Quality is hard to define in healthcare because healthcare delivery is so complicated. Consequently, evaluating healthcare quality isn’t simple either. This is why there are multiple quality measurement frameworks that look at many different factors to understand whether doctors and facilities provide good care. The National Committee for Quality Assurance (NCQA) includes over 200 measures in its HEDIS quality framework which are measures of physician outpatient and office work. CMS shares almost 100 measures on hospital timeliness, mortality, complications, and patient satisfaction on Care Compare.
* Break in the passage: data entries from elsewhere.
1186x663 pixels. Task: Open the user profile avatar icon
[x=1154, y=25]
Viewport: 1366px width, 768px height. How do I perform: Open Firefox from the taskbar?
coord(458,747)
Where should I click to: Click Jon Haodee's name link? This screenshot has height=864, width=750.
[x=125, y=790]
It was often easier to define quality healthcare in terms of patient safety and errors in healthcare. It was easier for people to relate to quality in terms of their or their relative’s experiences with medication errors and things that went wrong in hospitalizations.
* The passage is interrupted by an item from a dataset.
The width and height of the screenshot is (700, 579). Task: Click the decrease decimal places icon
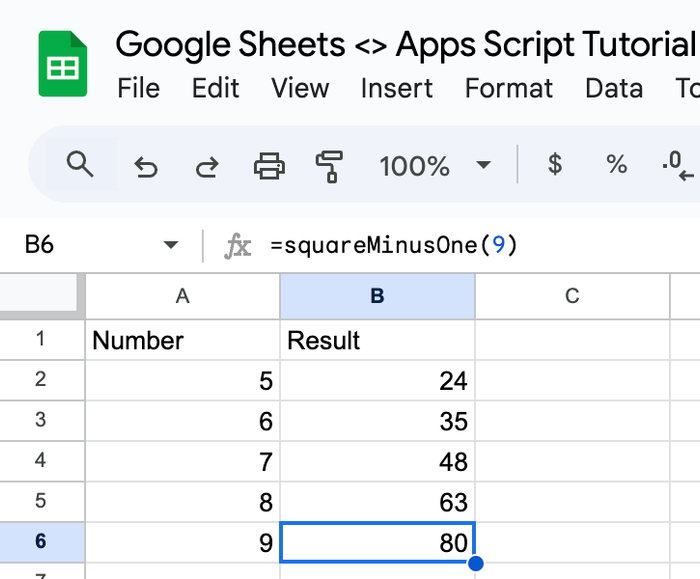[678, 166]
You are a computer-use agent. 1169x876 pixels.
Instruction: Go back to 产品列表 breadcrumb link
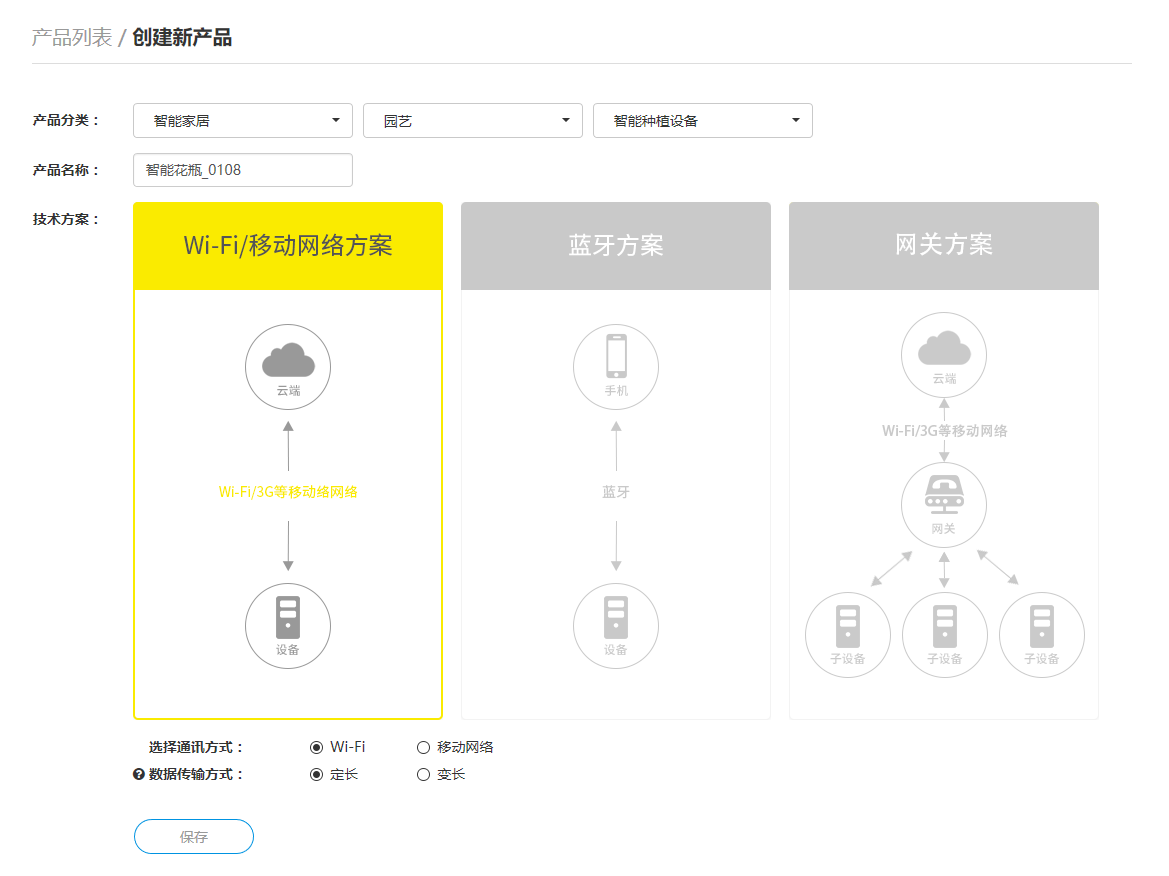72,38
In 2001, the Institute of Medicine’s report Crossing the Quality Chasm proposed six dimensions of healthcare that now healthcare systems have come to believe are the components of quality care: safe, effective, patient-centered, timely, efficient, and equitable. Quality of care is the degree to which healthcare increases the likelihood of desired health outcomes and is based on evidence-based professional knowledge and practices.
The Committee on the Quality of Health Care in America proposed six aims for healthcare, envisioning that it should be:
- Safe – avoiding injuries to patients from the care that is intended to help them
- Effective – providing services based on scientific knowledge to all who could benefit and avoiding underuse, and overuse
- Patient-centered – providing care that is respectful of and responsive to individual patient preferences, needs, values and ensuring that patient values guide all decisions
- Timely – reducing waits and sometimes harmful delays for both those who receive and those who give care
- Efficient – avoiding waste, including waste of equipment, supplies, ideas, and energy
- Equitable – providing care that does not vary in quality because of personal characteristics such as gender, ethnicity, geographic location and socio-economic status
With this definition of quality, patients would experience care that is safer, more reliable, more responsive, more integrated and more available.